### REQUIREMENT
Starting with the line that contains "The image size", repeat exactly every line through the last one in the records below, and leave out the pictures.

### DATA SHOWN
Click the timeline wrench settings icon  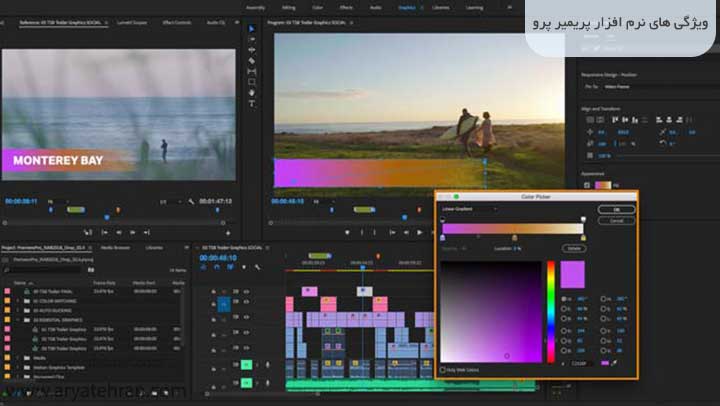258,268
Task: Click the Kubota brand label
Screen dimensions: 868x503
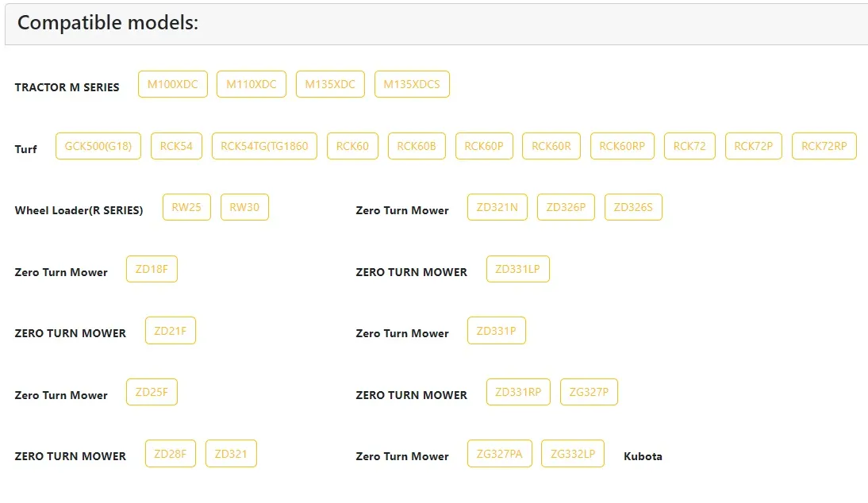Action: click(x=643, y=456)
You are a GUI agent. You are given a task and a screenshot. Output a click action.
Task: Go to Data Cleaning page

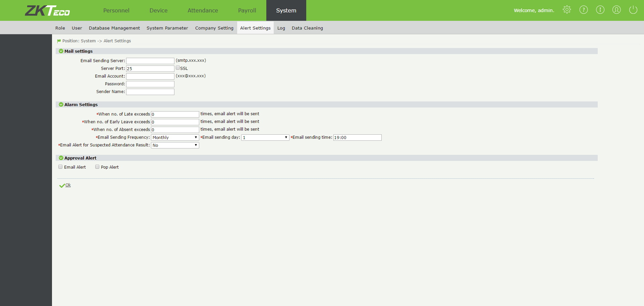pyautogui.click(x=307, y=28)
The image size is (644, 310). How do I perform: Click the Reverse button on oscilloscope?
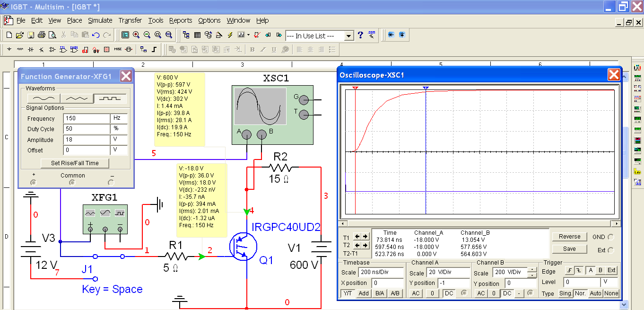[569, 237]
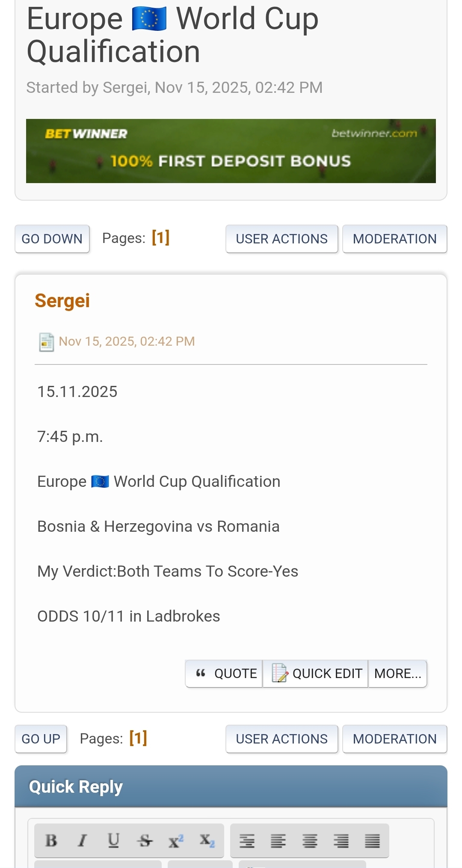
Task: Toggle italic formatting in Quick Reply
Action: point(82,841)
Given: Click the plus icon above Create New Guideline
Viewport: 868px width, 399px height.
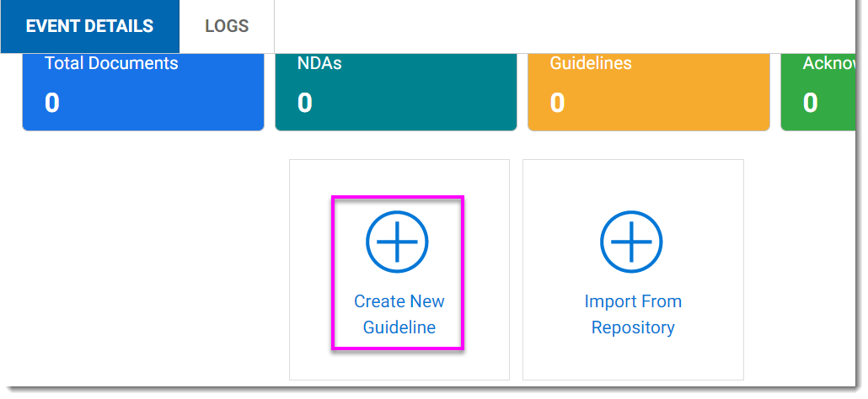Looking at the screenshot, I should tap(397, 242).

### ANSWER
The image size is (644, 310). How do I perform: Click the Reverse button on oscilloscope?
[569, 237]
Task: Toggle italic formatting in Quick Reply
Action: point(82,841)
Given: Click the plus icon above Create New Guideline
Viewport: 868px width, 399px height.
Looking at the screenshot, I should tap(397, 242).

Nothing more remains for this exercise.